¹ Department of Physics, Abdul Wali Khan University Mardan 23200 Pakistan.
² Department of Physics, University of Lakki Marwat 28420 Lakki Marwat KPK Pakistan mudasserhusain01@gmail.com nasir@ulm.edu.pk.
³ Mechanical Engineering Department, College of Engineering, King Khalid University Abha 61421 Asir Kingdom of Saudi Arabia.
⁴ Research Center for Advanced Materials Science (RCAMS), King Khalid University Guraiger, P. O. Box 9004 Abha 61413 Asir Kingdom of Saudi Arabia.

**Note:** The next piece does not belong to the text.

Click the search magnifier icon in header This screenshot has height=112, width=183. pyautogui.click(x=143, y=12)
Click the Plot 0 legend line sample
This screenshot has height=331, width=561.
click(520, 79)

⁵ Department of Physics, University of Peshawar 25120 Pakistan.

Abstract

In our pursuit of enhancing material performance, our focus is centered on the investigation of sodium-based halide perovskites, specifically NaXCl₃ (where X = Be & Mg). We are utilizing first-principles methods based on density functional theory (DFT) to delve into these materials' properties and potential improvements. This investigation is executed using the WIEN2K code, aiming to uncover a deeper understanding of these materials' properties and potential enhancements. In this study, we utilize the Full Potential Linear Augmented Plane Wave (FP-LAPW) approach to analyze the structural, mechanical, electronic, and optical properties of cubic perovskite materials NaXCl₃ (X = Be, Mg). We employ the Birch-Murnaghan fitting curve to assess the structural stability of these compounds, and in each case, the compound demonstrates structural stability in its optimal or ground state. The existence of real frequencies serves as confirmation of the phonon stability for both compounds. To determine the elastic characteristics, the IRelast Package is used. This involves calculating the elastic constants, which demonstrates that the compounds have anisotropic, ductile properties and demonstrate mechanical stability. We investigate the electronic properties by analyzing the density of states and the band structure. Both compounds exhibit an indirect band gap energy of 4.15 eV for NaBeCl₃ and 4.16 eV for NaMgCl₃. We analyze both the total and partial density of states to gain insight into the contributions of different electronic states to the band structure. Furthermore, optical characteristics, including the dielectric function, absorption coefficient, refractive index, and reflectivity, are investigated across an energy spectrum ranging from 0 to 15 eV. These findings can offer a comprehensive insight into the development of advanced electronic devices with improved efficiency and enhanced capabilities. Furthermore, they have the capacity to inspire experimental researchers to delve further into this field for subsequent explorations.